From Orwell to Gladwell and Back

Steve Sailor at Taki’s Magazine writes about the new methods of information control and manipulation being deployed by the elites in the age of abundant information on the web.

The memory hole, however, isn’t the only technique for regulating ideas. Among professional journalists, a trend is to take refuge in pedantic obscurantism about the meaning of terms.

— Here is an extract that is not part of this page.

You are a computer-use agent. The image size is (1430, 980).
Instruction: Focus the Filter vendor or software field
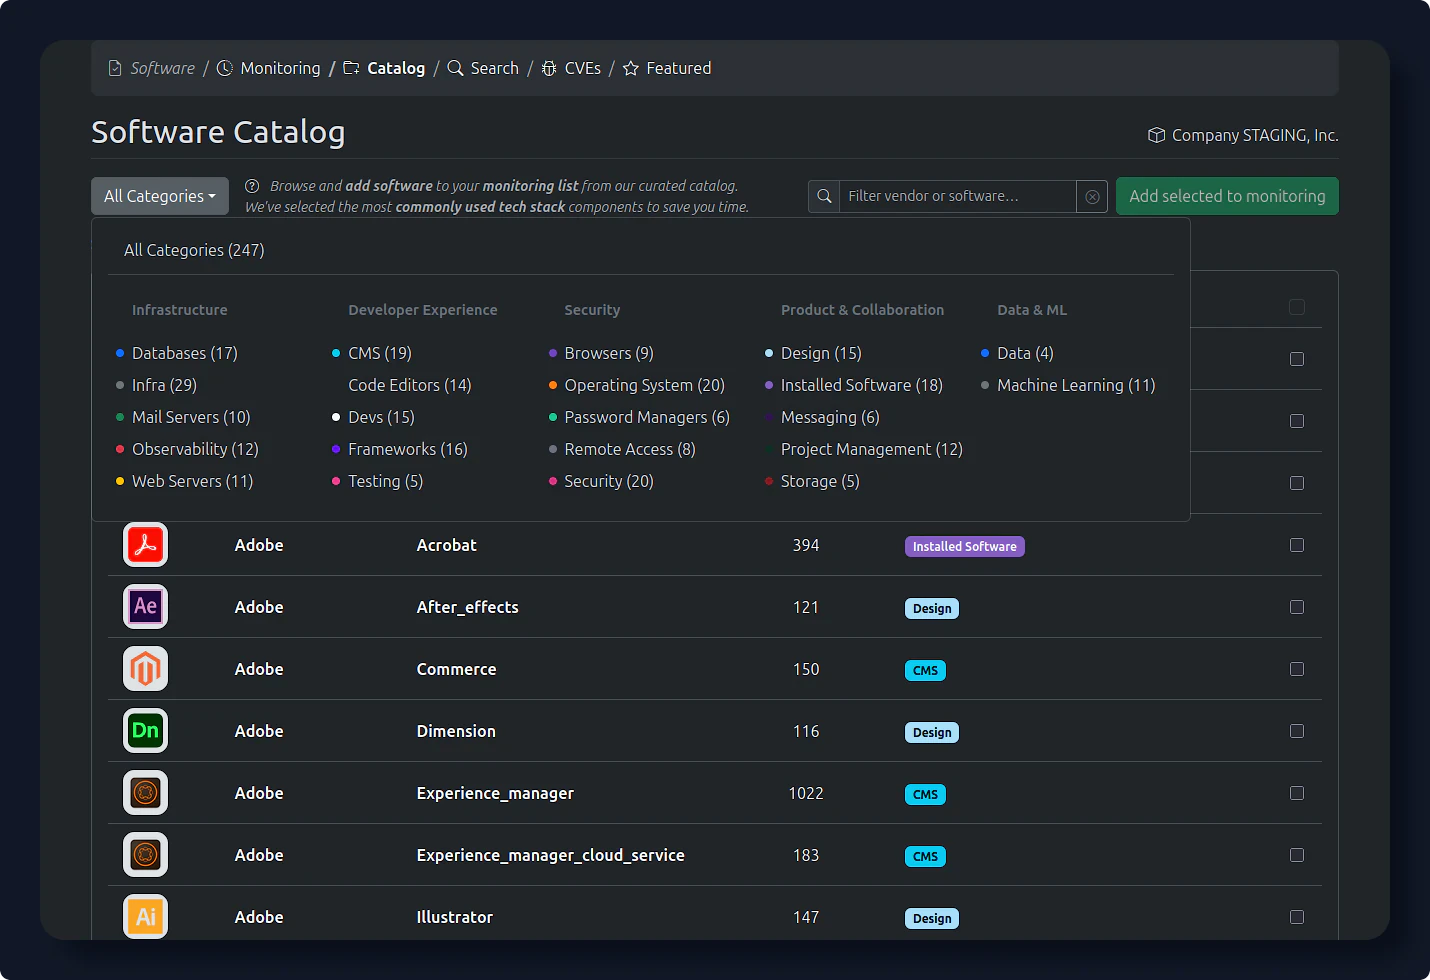point(957,197)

For example, Donald Trump’s reference to Alicia’s notorious tape of sex with a fellow reality-show participant as a “sex tape” has been widely denounced as totally lacking in verification, even though you can watch it yourself in ten seconds.

For example, Maureen Dowd wrote in her column in The New York Times that Trump is “offering no evidence that one exists.” Dowd is a worldly woman, so her submission to the party line must feel at least a little bit humiliating for her.

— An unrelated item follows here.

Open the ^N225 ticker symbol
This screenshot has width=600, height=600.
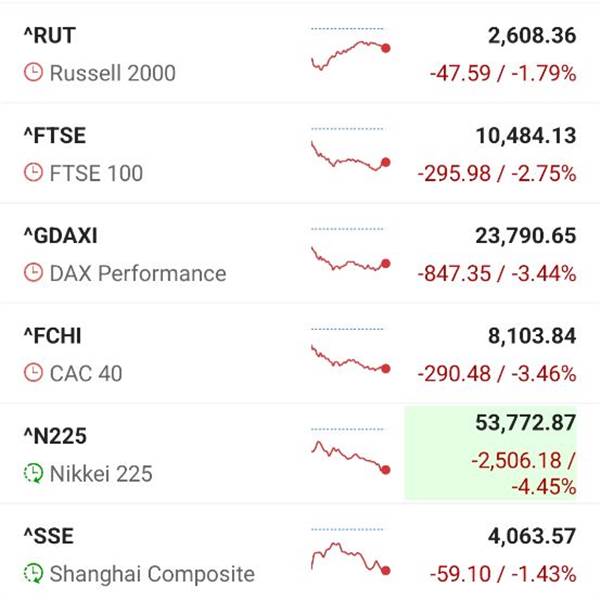pyautogui.click(x=55, y=436)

Orwell called this process crimestop, or “protective stupidity.” Trump brings out in journalists, to a remarkable degree, “the power of not grasping analogies, of failing to perceive logical errors, of misunderstanding the simplest arguments…and of being bored or repelled by any train of thought which is capable of leading in a heretical direction.”

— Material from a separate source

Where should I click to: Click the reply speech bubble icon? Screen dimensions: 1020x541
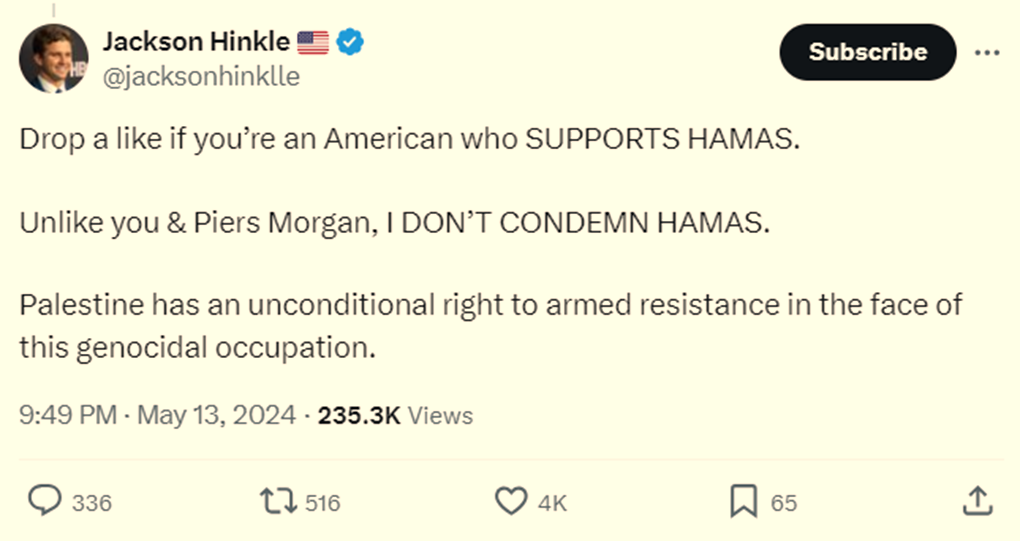point(44,501)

Similarly, race riots with arson and looting have been redefined as “protests.” For example, The Washington Post sniffed this week:

Donald Trump said Monday that “race riots” are happening every month amid deep divisions across the country, apparently referring to protests that have erupted in response to police violence against minorities.

You may have watched on video Black Lives Matter rioting in Charlotte in September and in Milwaukee in August (“We need our weaves!”). But, you see, those weren’t, technically, riots. They were just violent protests against violence.